Personal information
- Full name: Aarón Romero Catalán
- Date of birth: 15 June 1999 (age 27)
- Place of birth: Castellón de la Plana, Spain
- Height: 1.78 m (5 ft 10 in)
- Position: Left-back

Team information
- Current team: Chaves
- Number: 3

Youth career
- Castellón
- Rafalafena
- Castellón

Senior career*
- Years: Team / Apps / (Gls)
- 2018–2021: Castellón B / 82 / (11)
- 2020–2023: Castellón / 21 / (1)
- 2023–2024: Almería B / 50 / (4)
- 2024–: Chaves / 39 / (1)

= Aarón Romero =

Spanish association football player (born 1999)

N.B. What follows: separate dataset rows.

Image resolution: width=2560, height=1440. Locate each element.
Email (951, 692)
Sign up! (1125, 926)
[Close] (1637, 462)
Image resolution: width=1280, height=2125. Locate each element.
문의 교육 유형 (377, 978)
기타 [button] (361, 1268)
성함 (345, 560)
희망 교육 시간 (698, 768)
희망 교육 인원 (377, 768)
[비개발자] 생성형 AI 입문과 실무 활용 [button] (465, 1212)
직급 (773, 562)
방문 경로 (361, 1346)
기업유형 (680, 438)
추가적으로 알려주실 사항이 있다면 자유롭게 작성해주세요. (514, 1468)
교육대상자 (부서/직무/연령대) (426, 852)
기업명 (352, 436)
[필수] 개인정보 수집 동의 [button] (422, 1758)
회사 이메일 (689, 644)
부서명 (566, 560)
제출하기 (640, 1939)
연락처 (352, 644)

Aarón Romero Catalán (born 15 June 1999) is a Spanish professional footballer who plays as a left-back for Liga Portugal 2 club Chaves.

==Club career==
Romero was born in Castellón de la Plana, Valencian Community, and represented CD Castellón and CF Rafalafena as a youth. He made his senior debut with the reserves on 20 May 2018, starting in a 4–0 Regional Preferente Valenciana away win against CF Sant Jordí.

Romero scored his first senior goal on 9 December 2018, netting his team's second in a 2–0 away win against CF Borriol. He made his first team debut on 16 December 2020, coming on as a late substitute for Jesús Carrillo in a 2–0 win at CD San Fernando, for the season's Copa del Rey.

Romero made his Segunda División debut on 30 May 2021, replacing Carlos Delgado in a 0–3 away loss against Málaga CF, as his side was already relegated. On 31 January 2023, he moved to UD Almería B in Tercera Federación.

On 2 July 2024, Romero moved to Portugal, joining Liga Portugal 2 club Chaves.